Dün ile bugün arasında perçinlenen o kadim köprüleri yazmak..
Yazmak, ta mısır piramitlerinden bugün yedi tepeli mekana uzanan incelikleri dillendirenlere karşı yazmak.
Yazmak, karanlığı moruna karışmış, havada ayı töhmet altında kalmış, gecenin örttüğü o insan çirkinliklerini ve mehtabın sildiği ve ayyuka çıkan fütursuzlukları yazmak.
Yazmak, bir insanın dillendiremediği ve belki de bir söğüt ağacının yaşamı kadar kadim anıları resmetmek.

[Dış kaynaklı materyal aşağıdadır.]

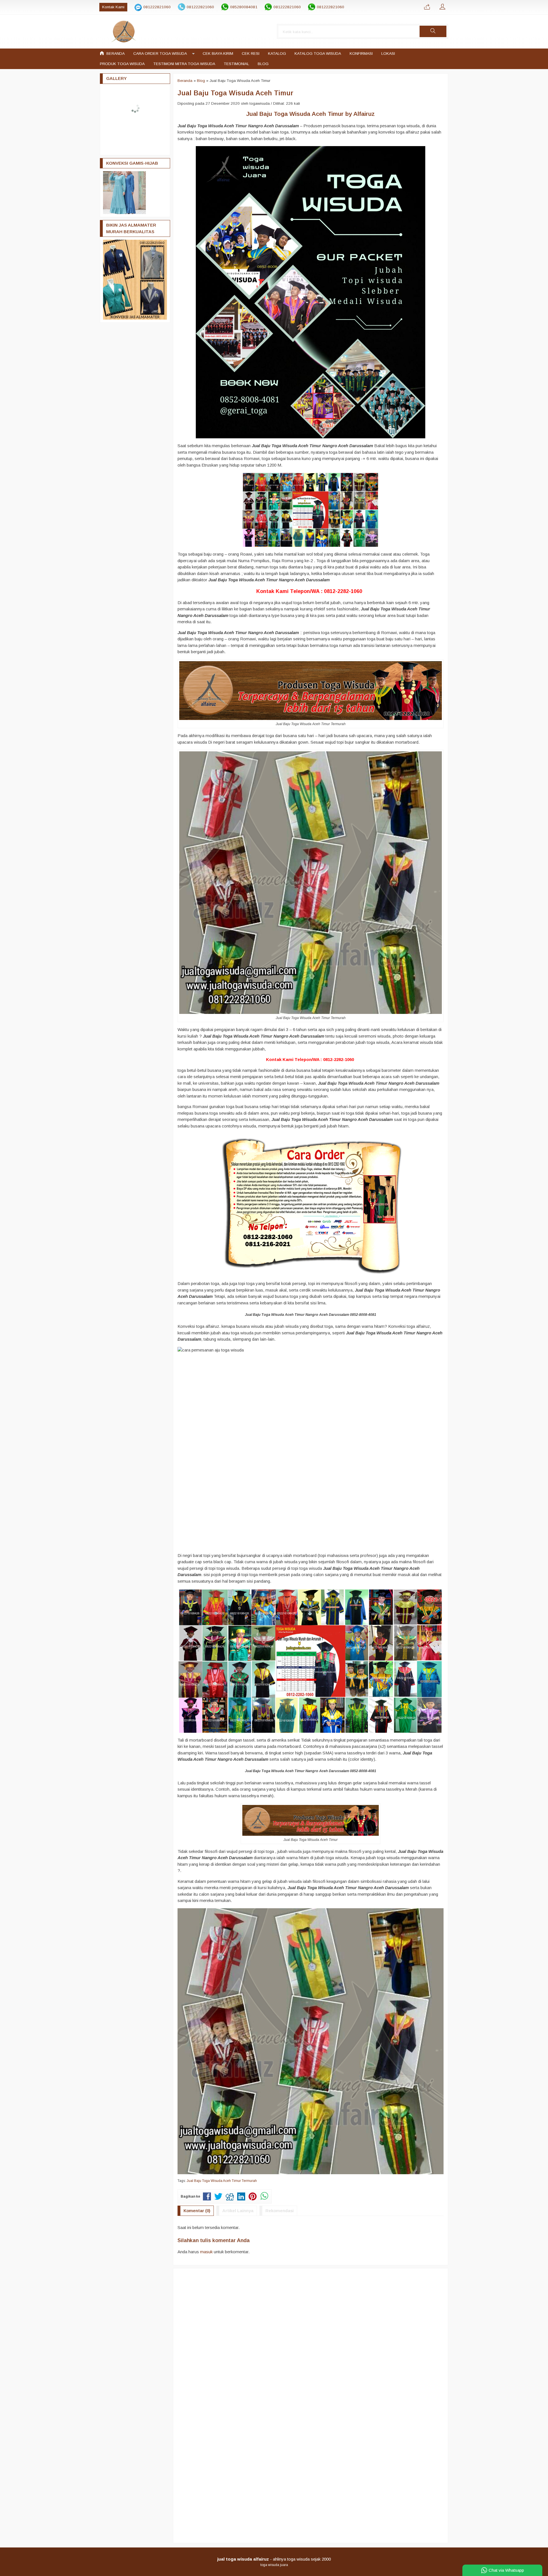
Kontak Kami (113, 7)
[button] (433, 31)
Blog (263, 64)
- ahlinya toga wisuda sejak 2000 (274, 2559)
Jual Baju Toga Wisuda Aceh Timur (235, 93)
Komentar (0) (197, 2210)
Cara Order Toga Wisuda (160, 53)
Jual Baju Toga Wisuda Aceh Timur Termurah (222, 2181)
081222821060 (157, 7)
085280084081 (243, 7)
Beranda (115, 53)
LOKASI (388, 53)
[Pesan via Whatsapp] (427, 7)
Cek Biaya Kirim (218, 53)
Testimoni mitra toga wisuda (184, 64)
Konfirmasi (361, 53)
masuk (206, 2251)
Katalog (277, 53)
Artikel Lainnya (237, 2210)
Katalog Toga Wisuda (318, 53)
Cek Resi (250, 53)
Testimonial (236, 64)
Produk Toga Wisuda (122, 64)
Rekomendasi (279, 2210)
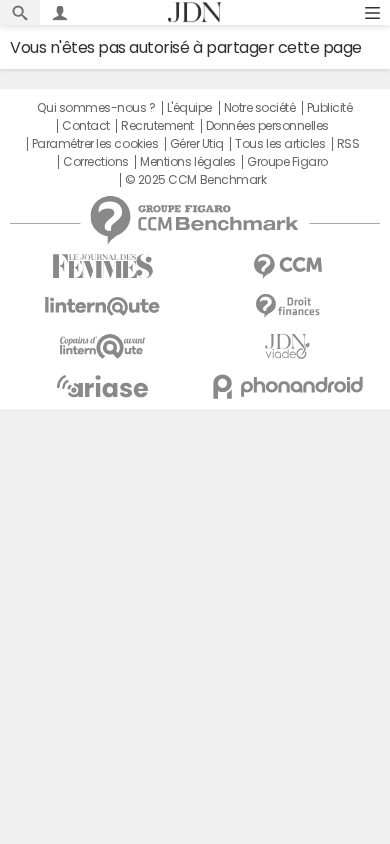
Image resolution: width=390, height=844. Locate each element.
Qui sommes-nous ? (96, 108)
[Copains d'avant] (102, 346)
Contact (86, 126)
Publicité (330, 108)
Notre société (260, 108)
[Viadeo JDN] (287, 346)
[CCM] (287, 266)
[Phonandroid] (287, 386)
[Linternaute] (102, 306)
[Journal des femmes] (102, 266)
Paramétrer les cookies (95, 144)
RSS (348, 144)
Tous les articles (280, 144)
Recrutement (157, 126)
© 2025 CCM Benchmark (195, 180)
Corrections (96, 162)
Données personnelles (267, 126)
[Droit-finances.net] (287, 306)
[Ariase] (102, 386)
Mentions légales (187, 162)
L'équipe (189, 108)
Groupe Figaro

Yazmak tanrılarımızı yazmak ve oyuncularımızı, sahnemizi yazmalıyız, belki de birbirlerinin mutluluğunu yazmaya mükellef insanların, yazmaya çalıştıkları duyguları yazmalıyız. Ve yazarken dönüp arkaya bir babacan lütufla öpücük bırakmalıyız. Yarını dünlerine muhtaç günleri yazmalıyız. Belki bir gün hayattan çektiğimiz an elimizi ve salınarak yürürken bir insan hakları heykelinin önünde gördüğümüz ‘’al ulan bunu da sen mi yaparsın’’ diyerek bir çocuğa dayak atan bir polisi yazmalıyız.
Düşün, bir Yahudi mahallesinde buram kokan şoven havanın içinde dostluk payesi saçan o ihtiyar ressamı yazmalıyız. Ve onun hamur bayramları ile ötekinin ramazan bayramı arasındaki o gönül bağlarını yazmalıyız. Ve yine o ressamın, bu gönül bağlarını resmedişini yazmalıyız. En önemlisi de kimsenin yazamazsın dediklerini yazmalıyız, yazarken gülerek…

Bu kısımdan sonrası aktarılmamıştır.